The Ballad of John Clare
Very little is known about the early life of John Clare, the ‘peasant poet’ who was a contemporary of Keats and Shelley. But he was born into the poverty of the life of an agricultural labourer, and his life, filled with disappointment, ended in insanity.
Hugh Lupton uses his deep knowledge of traditional English country life, with reference to Clare’s poetry and from what little is known about his early life, to pen a sensitive and lyrical novel. His style is poetic and, once one falls in with the deliberate archaism of the style, it sweeps one along.
Lupton follows the church and farming calendar of one single year. It begins on Rogation Day 1811 and ends on the same day the following year. Although the regular cycle of events and customs seem eternal, beneath the surface lies disruption and hardship. The common lands are being enclosed which, as we now know, marked the end of this way of life. Those who already own land—from the landed gentry down to the comfortable yeomen farmers—were able to acquire more, and those who had little or nothing were made poorer, displaced and moved on, many to the new factories: part of the Industrial Revolution that changed England for ever.
This novel has the feel of early Thomas Hardy about it.
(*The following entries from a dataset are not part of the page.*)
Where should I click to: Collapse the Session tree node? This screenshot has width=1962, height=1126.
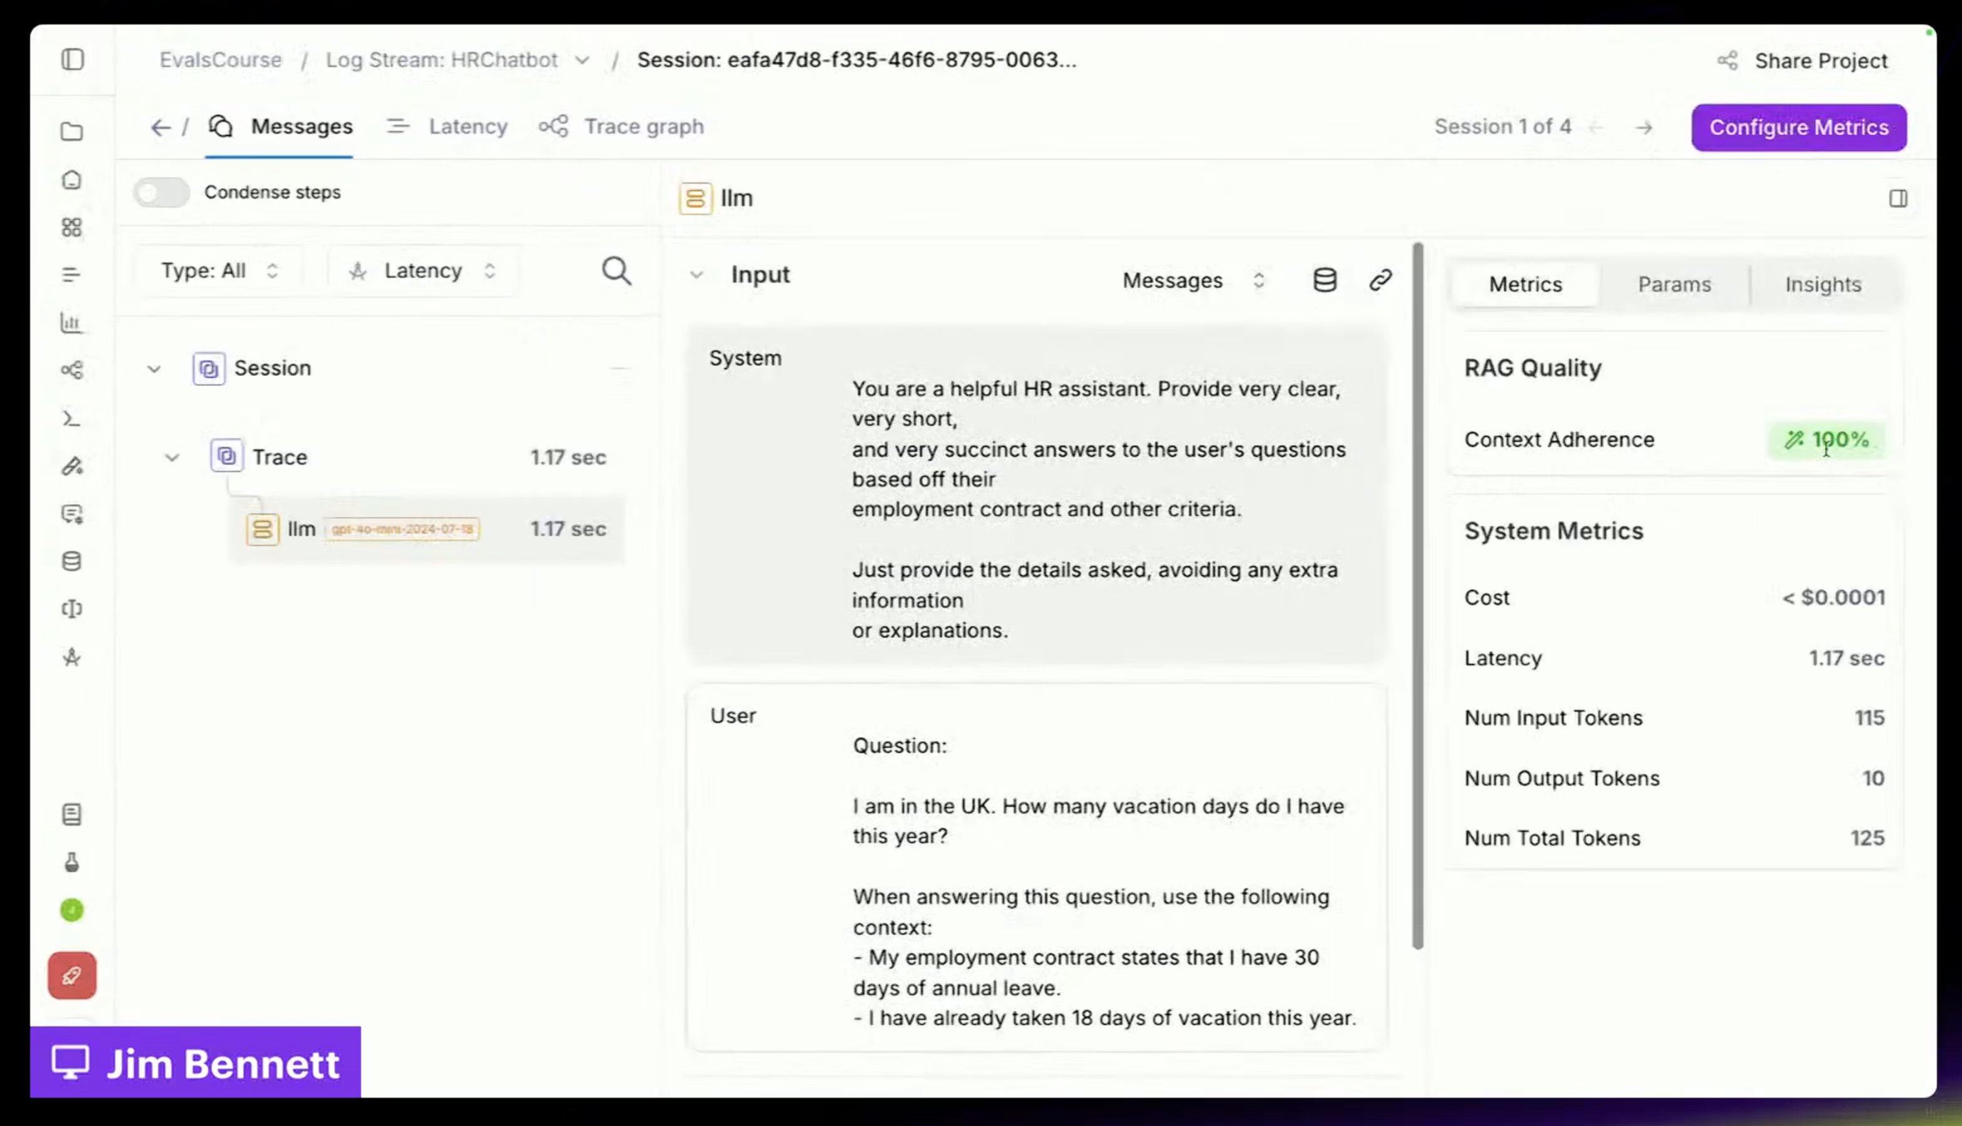tap(154, 369)
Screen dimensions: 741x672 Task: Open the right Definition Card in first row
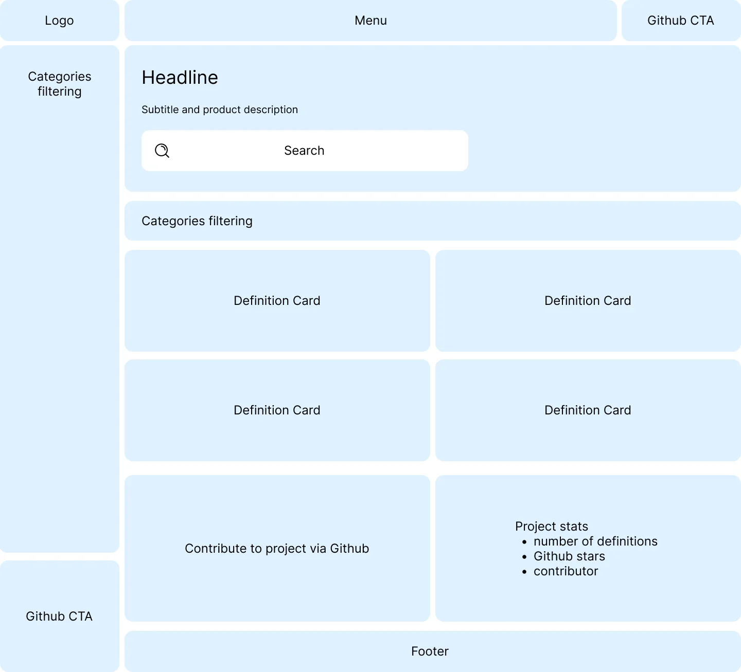[588, 301]
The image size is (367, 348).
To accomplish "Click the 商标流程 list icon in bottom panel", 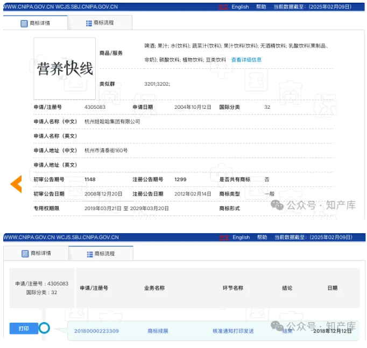I will point(90,254).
Despite the harsh weather, hardships and hunger, the depictions of the country life, its festivals and customs, are just a little bit too rosy for me. And although it isn’t all maypoles and harvest suppers (for instance, a gypsy lad is falsely accused of attempted murder) the overall tone is one where the farming poor are noble and the landowners weak and grasping. I’m sure the reality was somewhat more complex.
Nevertheless, I thoroughly enjoyed this engaging novel.